North-Central Section - 48th Annual Meeting (24–25 April)

Paper No. 9
Presentation Time: 1:30 PM-6:00 PM

MICROPROBE ANALYSIS OF SILICIC AND INTERMEDIATE LAVAS FROM THE ARNES CENTRAL VOLCANO, NORTHWESTERN ICELAND


HAMMERSTROM, Alex J. and JORDAN, Brennan T., Department of Earth Sciences, University of South Dakota, 414 E Clark St, Vermillion, SD 57069, Alex.Hammerstrom@coyotes.usd.edu

The ~13 Ma Árnes central volcano lies on the eastern edge of the Westfjords peninsula in northwest Iceland. It erupted in the Skagi-Snaefellsnes rift zone which formed as a plume-centered rift at 15 Ma and was abandoned once it had drifted off of the plume at 7 Ma.
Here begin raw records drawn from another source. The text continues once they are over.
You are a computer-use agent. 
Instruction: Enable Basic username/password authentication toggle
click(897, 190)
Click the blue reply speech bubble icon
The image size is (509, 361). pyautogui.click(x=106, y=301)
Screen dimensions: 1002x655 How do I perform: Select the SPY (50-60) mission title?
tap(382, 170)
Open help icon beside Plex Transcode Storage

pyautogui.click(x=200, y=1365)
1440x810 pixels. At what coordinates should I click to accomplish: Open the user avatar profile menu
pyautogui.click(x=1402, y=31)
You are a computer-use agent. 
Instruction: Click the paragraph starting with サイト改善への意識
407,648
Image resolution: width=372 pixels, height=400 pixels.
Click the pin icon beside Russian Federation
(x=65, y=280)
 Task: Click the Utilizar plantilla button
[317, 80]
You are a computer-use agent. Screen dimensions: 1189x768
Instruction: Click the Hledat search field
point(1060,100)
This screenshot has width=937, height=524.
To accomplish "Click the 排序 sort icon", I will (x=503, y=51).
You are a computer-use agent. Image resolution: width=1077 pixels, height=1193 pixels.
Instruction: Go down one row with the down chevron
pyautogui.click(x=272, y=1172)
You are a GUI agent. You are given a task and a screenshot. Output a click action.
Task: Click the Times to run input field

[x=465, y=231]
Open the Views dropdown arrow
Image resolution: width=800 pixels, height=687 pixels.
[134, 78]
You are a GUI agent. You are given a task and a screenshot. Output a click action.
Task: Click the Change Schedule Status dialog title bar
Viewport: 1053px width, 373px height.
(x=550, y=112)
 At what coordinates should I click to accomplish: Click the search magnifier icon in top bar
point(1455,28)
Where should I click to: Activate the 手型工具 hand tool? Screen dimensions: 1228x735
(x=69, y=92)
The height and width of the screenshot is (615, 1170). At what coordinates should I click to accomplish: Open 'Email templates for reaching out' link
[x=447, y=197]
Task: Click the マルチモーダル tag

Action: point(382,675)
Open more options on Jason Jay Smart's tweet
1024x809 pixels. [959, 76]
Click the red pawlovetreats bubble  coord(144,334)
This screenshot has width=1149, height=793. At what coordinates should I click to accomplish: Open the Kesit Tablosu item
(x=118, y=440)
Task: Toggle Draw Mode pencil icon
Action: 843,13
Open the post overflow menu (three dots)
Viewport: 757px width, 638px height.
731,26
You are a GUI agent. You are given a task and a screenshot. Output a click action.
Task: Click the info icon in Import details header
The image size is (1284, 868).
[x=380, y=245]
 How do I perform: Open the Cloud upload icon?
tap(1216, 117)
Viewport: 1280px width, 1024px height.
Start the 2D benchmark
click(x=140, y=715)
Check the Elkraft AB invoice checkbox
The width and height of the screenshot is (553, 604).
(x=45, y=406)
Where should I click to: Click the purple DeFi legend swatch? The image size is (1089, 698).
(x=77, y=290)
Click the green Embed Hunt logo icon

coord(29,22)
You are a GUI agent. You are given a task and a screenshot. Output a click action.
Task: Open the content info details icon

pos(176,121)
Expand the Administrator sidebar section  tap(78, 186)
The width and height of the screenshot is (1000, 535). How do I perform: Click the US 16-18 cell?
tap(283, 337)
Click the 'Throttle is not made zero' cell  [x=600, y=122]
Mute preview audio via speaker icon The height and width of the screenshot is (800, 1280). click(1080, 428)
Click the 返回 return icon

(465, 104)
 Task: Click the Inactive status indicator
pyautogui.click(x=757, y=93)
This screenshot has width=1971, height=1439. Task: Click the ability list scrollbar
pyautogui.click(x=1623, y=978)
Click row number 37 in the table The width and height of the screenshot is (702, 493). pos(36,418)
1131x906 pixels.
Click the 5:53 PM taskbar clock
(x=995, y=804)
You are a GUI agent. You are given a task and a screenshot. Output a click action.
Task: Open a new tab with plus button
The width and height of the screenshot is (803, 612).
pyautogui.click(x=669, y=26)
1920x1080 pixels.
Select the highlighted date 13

This project focuses on silicic and intermediate lavas from the Árnes central volcano, sampled during a Keck Geology Consortium sponsored undergraduate research expedition in 2007. Electron microprobe analysis was conducted on plagioclase and clinopyroxene phenocrysts from six samples: two basaltic andesites, one andesite, and three rhyolites. The electron-microprobe data was analyzed within the context of previously acquired whole-rock major and trace element geochemical data to explore the origin of intermediate and silicic magmas in a fundamentally basaltic province. The data for the three intermediate samples suggests that these samples have undergone some amount of magma mixing during their petrogenesis. Both basaltic andesites show evidence for magma mixing in their origin. One (SiO2=52.2 wt%) has plagioclase with a high-An core (An86) with a distinctly lower An65 rim, and another grain has a transect from core to rim that first rises and then falls to an An69 rim. A clinopyroxene from the same sample also exhibits an irregular zoning pattern. The other basaltic andesite (SiO2=53.0 wt%) features plagioclase with weakly oscillatory zoning, An63-An66, and one transect has a low-An rim (An58). The andesite (SiO2=58.4 wt%) has a plagioclase that exhibits a small degree of oscillatory zoning, An59-An62, and two other grains exhibit reverse zoning with An62 cores that rise to An70 rims, again reflecting mixing. Two less evolved rhyolites (SiO2=70.4 & 71.5 wt%) have plagioclase with overlapping core compositions (~An41) but distinct rims (An41 and An34); clinopyroxenes are identical, either unzoned or more Wo-rich rims. A more evolved rhyolite (SiO2=73.3 wt%) has higher An plagioclase (An47-An50) than the less evolved rhyolites, as well as lower Wo-content pyroxenes, indicating it cannot be related to the others by fractional crystallization. Further study using oxygen isotope analysis may help better distinguish between crustal melting or fractional crystallization as an initial origin of the rhyolitic magmas.